Return nothing but the lines from the one with "Where should I" through the one with "Given: Show query info via circled i icon" in the data below, word for word and without pictures.

TASK INPUT.
-.-.-

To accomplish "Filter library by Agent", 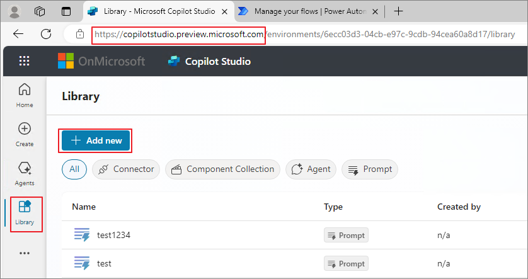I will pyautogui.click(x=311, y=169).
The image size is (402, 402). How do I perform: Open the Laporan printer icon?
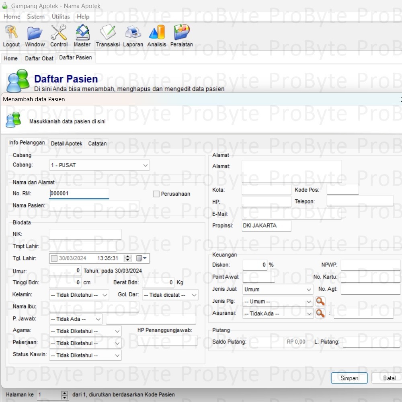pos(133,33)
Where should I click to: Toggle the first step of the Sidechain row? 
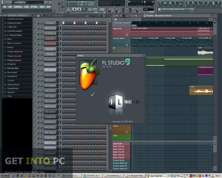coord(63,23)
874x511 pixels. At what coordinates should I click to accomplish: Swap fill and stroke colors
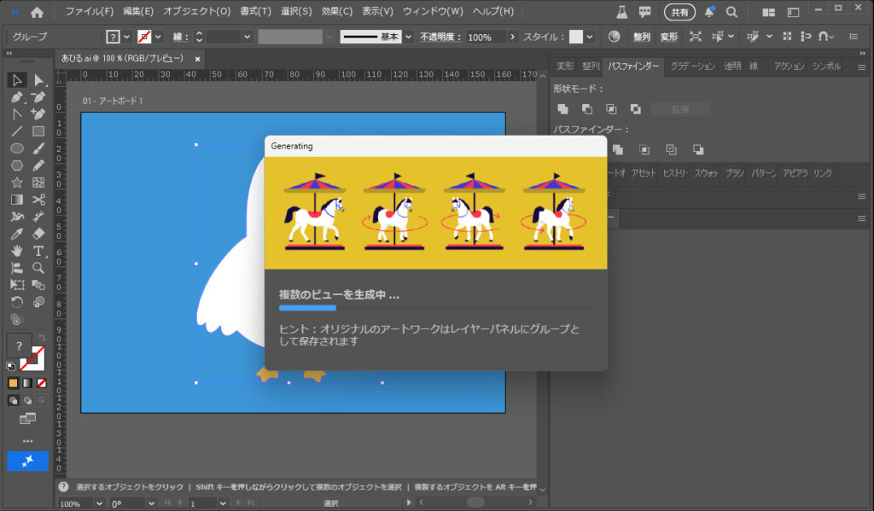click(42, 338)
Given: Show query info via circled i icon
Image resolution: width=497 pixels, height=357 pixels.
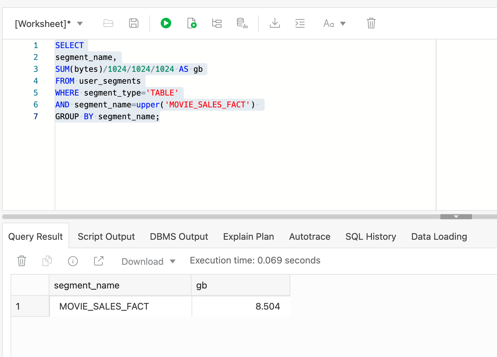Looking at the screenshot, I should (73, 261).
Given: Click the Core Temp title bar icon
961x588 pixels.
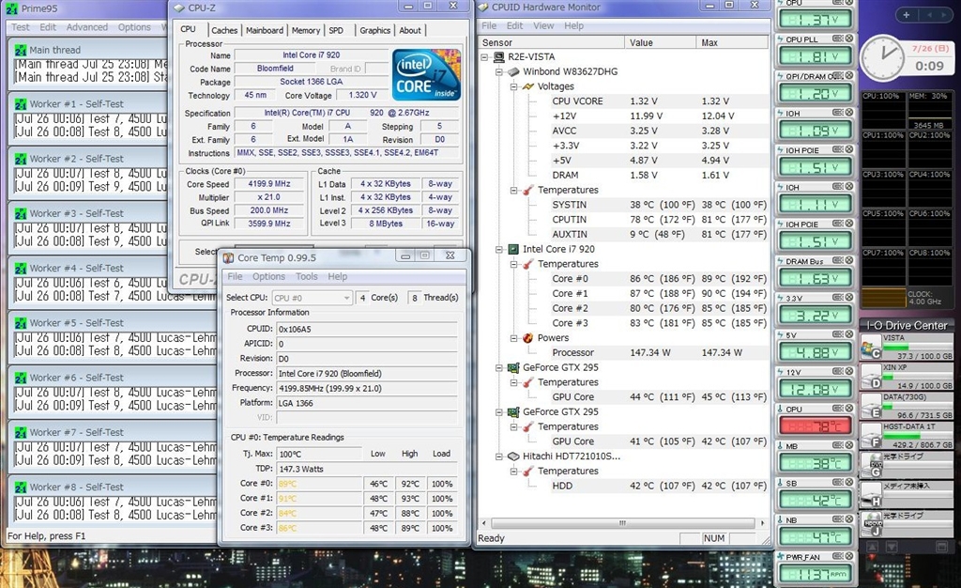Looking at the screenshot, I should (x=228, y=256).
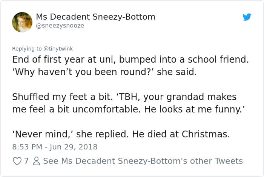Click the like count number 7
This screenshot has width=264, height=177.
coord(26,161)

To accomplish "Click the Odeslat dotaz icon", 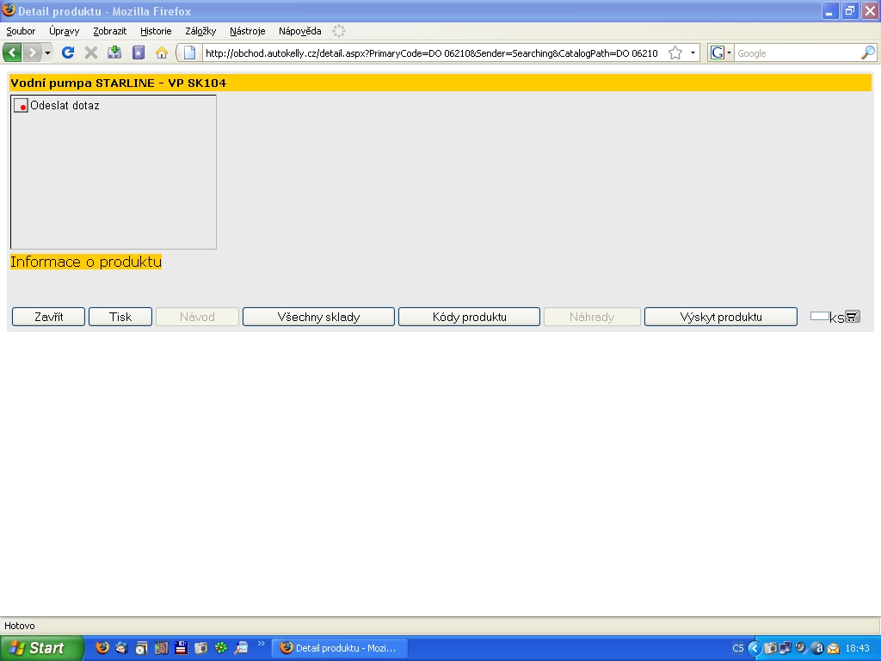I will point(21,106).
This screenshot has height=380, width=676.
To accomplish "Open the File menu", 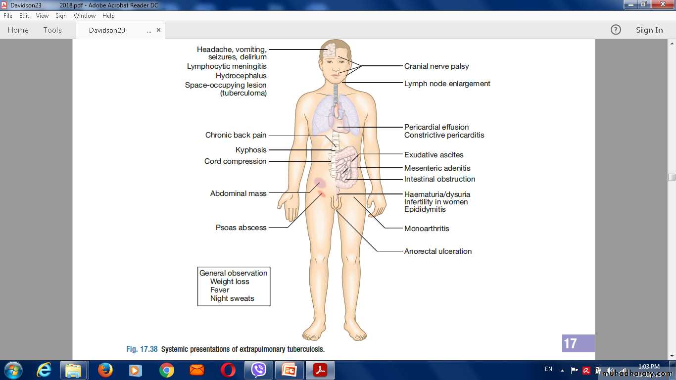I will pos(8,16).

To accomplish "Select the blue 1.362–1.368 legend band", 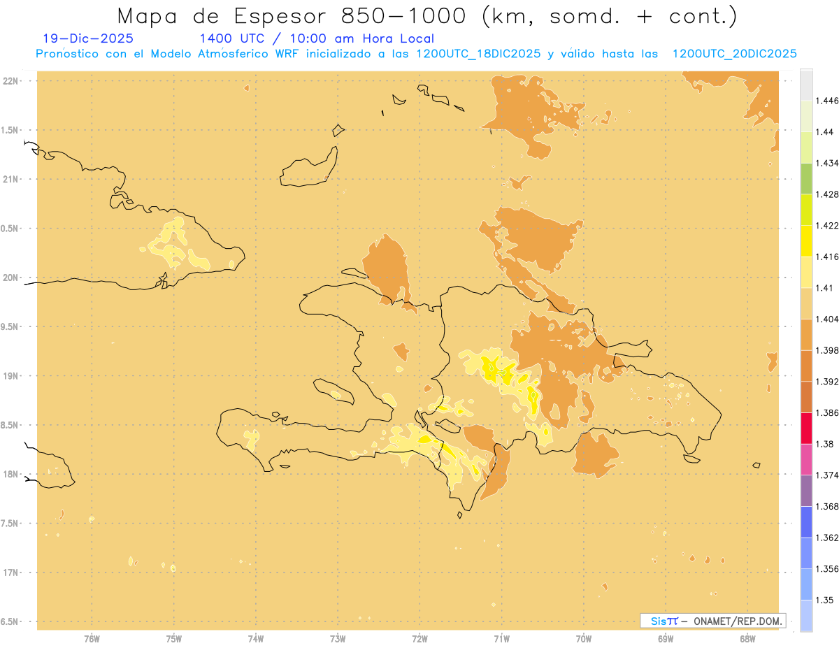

-.-.-

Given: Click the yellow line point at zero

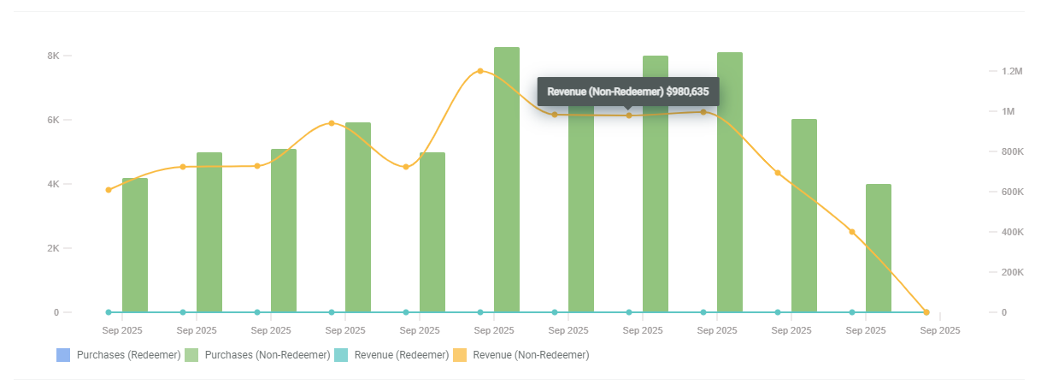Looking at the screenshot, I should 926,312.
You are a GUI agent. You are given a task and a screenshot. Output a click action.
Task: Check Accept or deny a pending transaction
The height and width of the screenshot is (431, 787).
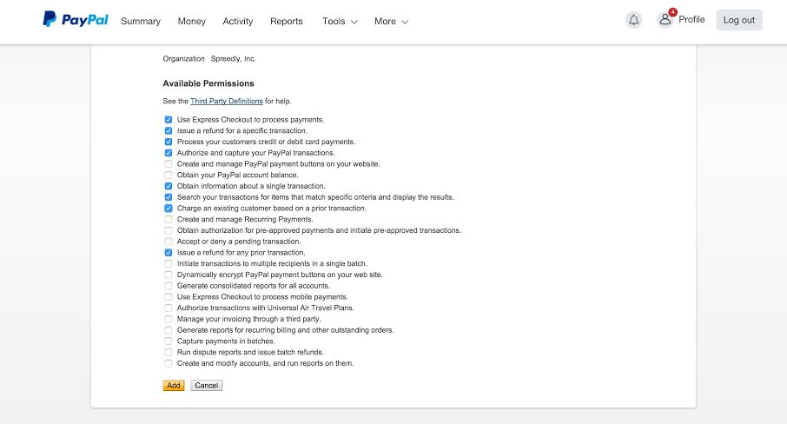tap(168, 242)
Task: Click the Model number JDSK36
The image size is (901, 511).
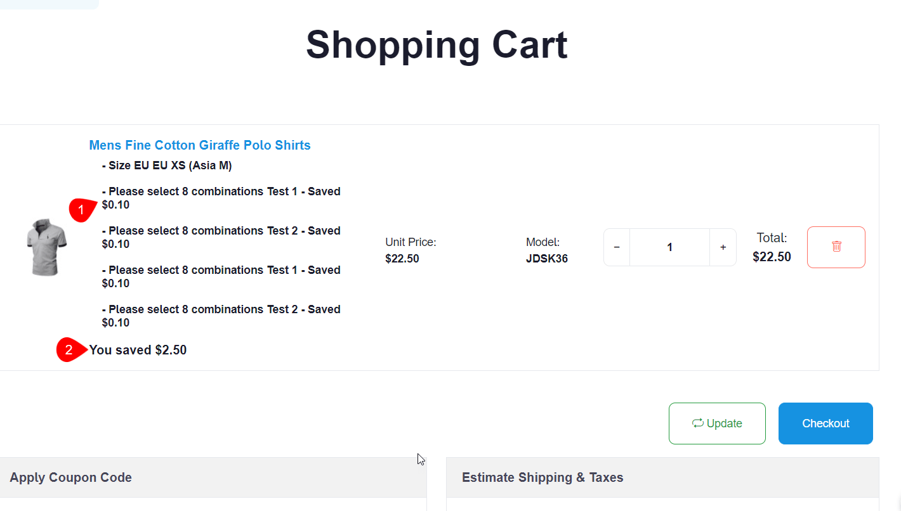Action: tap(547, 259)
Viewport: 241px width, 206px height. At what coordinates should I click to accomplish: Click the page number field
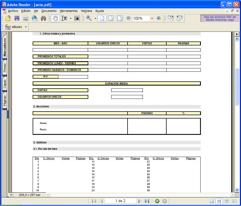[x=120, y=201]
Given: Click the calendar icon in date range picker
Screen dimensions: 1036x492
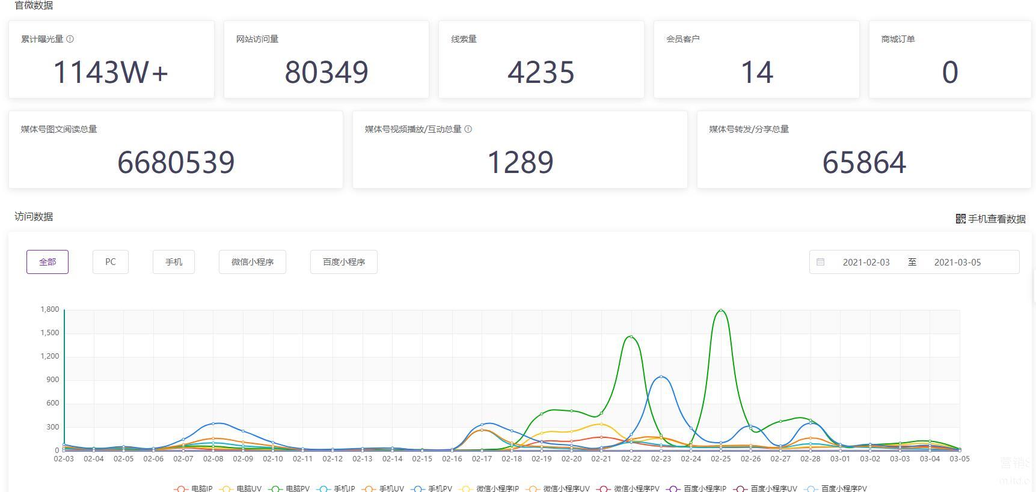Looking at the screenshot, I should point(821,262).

-.-.-

THE COMPLETED TASK.
Where should I click to: Toggle the first step of the Sidechain row? 
coord(63,23)
874x511 pixels. At what coordinates should I click to accomplish: Swap fill and stroke colors
click(42, 338)
Given: Show query info via circled i icon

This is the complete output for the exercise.